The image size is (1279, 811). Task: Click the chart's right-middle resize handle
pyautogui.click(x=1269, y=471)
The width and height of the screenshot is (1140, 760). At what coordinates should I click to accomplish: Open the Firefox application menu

--

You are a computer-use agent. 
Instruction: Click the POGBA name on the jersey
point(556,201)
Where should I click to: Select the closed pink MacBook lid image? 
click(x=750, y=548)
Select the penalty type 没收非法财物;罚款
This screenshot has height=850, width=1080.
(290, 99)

> [Task details] Could you reproduce, exactly, every line above from the line with "The image size" to the line with "The width and", and no other line? Both ends count.

> [Solution for this task]
The image size is (1279, 811). Task: Click the chart's right-middle resize handle
pyautogui.click(x=1269, y=471)
The width and height of the screenshot is (1140, 760). At what coordinates should I click to accomplish: Open the Firefox application menu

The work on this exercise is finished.